A fantastic new take on classic noir detective mysteries! We see the world through the eyes of a strong and smart female reporter who is struggling to make sense of a world that is falling apart around her—both out in the world and inside her own home. But Mona Breen finds answers, and even happiness, where she can.
C. X. Wood does a fantastic job of building an ensemble cast of characters that includes lovable heroes and hateful villains. If you like Joss Whedon shows (Buffy, Angel, Firefly, Avengers) then you know how fun and heartbreaking a great ensemble-cast-story can be!
I’m so glad that this is part one of a series, because while Vice Report is super satisfying as one complete book, I can’t wait to revisit these characters to see where they go! And now that I’ve mentioned Whedon and thought about it… this story would make a great TV show. Maybe an Amazon Original since it’s published on Amazon?
C. X. Wood has got it all: great characters, interesting storylines that move along, a little bit of Shakespeare, a significant nod to the noir detective genre, and the collapse of the fourth estate, all in orbit around a smart and determined female reporter!
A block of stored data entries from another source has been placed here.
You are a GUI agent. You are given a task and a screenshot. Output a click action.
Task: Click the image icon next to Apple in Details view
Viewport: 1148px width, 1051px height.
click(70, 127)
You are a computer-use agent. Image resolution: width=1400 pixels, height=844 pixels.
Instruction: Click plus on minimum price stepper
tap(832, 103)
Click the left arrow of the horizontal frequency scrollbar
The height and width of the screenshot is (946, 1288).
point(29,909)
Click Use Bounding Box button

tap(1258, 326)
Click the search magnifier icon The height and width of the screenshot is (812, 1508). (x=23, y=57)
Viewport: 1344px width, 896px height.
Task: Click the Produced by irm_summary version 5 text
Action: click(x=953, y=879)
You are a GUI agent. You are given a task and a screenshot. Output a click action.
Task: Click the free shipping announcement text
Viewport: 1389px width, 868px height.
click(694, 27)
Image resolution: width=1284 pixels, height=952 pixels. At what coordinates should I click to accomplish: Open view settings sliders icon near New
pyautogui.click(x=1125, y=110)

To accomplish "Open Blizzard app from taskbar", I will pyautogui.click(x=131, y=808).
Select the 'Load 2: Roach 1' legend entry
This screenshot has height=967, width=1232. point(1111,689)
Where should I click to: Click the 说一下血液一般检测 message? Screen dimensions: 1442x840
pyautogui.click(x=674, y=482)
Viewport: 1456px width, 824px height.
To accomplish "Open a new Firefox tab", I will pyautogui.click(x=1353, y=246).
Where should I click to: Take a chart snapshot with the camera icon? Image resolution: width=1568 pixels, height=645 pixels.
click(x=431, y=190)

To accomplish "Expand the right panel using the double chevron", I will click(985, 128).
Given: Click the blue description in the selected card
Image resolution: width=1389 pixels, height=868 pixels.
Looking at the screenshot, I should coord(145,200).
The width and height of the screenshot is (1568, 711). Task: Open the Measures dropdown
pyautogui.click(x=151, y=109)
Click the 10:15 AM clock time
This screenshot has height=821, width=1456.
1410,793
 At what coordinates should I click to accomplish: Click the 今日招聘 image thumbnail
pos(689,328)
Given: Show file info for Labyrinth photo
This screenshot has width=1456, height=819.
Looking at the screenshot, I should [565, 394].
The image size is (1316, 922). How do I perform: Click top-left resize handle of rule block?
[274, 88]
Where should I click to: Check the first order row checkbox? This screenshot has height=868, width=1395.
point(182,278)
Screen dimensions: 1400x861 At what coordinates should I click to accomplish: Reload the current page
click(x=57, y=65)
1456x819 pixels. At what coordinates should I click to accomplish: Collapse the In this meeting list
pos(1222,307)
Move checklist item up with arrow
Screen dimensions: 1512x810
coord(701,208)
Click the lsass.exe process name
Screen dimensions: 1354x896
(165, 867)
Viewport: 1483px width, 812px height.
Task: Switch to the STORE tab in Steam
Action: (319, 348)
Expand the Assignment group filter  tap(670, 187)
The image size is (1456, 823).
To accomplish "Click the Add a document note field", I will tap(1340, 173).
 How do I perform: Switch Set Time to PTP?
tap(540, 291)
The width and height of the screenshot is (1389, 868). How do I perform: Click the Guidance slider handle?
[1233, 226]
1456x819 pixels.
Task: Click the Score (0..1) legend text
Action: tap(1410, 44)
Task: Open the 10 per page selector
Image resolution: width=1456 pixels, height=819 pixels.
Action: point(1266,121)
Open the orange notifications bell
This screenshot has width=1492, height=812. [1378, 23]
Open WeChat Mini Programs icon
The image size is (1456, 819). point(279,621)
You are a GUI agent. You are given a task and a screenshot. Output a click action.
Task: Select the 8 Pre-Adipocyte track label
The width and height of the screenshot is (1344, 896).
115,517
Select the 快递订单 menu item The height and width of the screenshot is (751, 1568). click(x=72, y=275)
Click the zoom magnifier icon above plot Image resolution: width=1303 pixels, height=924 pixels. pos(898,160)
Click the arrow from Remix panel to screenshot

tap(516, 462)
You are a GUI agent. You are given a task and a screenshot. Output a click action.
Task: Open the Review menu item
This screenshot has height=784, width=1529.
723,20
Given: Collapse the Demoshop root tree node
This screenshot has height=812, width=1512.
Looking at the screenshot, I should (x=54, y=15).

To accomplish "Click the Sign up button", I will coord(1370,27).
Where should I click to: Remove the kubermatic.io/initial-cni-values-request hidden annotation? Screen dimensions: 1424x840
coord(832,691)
Full disclosure: I helped proofread the Beta copy for C. X. Wood, so I got to read Vice Report before it was released, and then again when I bought the final version you see here. I loved the Beta version, and this final version is even tighter! Bravo!
I liked this book more than I thought I would. A slow, steady build of tension involving very solid characters smoothly moving through domestic violence, sexual passion and murder.